(DATA PROVIDED Opens)

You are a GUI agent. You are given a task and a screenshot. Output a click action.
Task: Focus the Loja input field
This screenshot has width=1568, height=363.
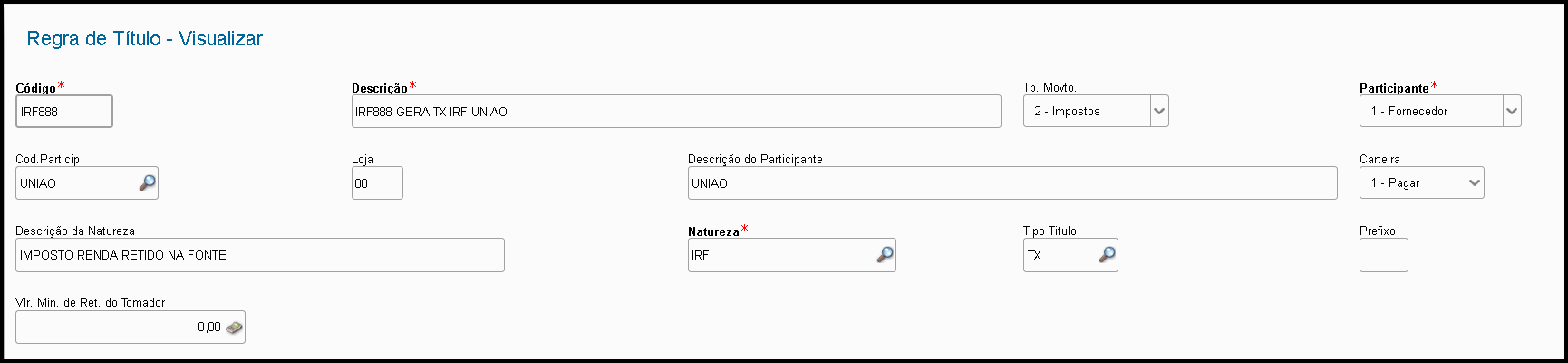click(377, 183)
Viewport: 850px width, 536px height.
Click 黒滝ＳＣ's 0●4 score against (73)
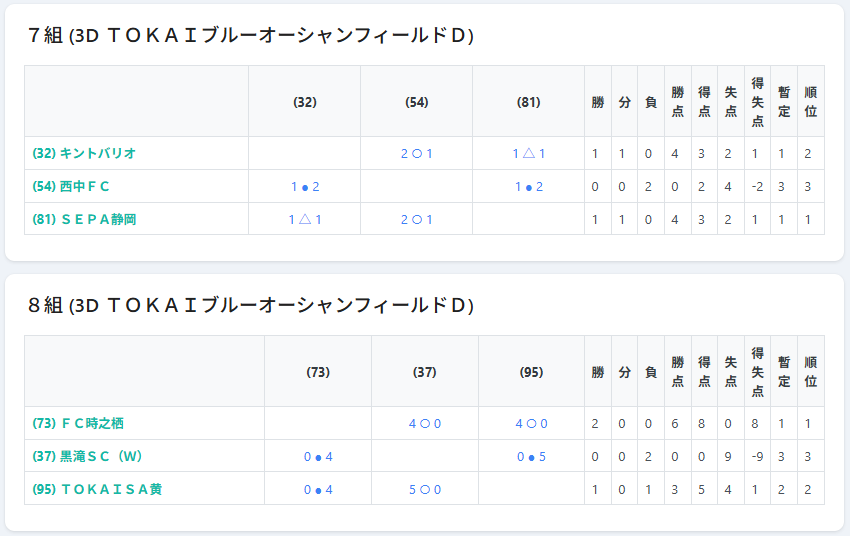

(DATA PROVIDED Closes)

Each record should be printed exactly as it appears, leaving the pictures out.

You are a GUI agent. You are given a task and a screenshot. Output a click action.
Task: Focus the Loja input field
This screenshot has width=1568, height=363.
click(377, 183)
Viewport: 850px width, 536px height.
Click 黒滝ＳＣ's 0●4 score against (73)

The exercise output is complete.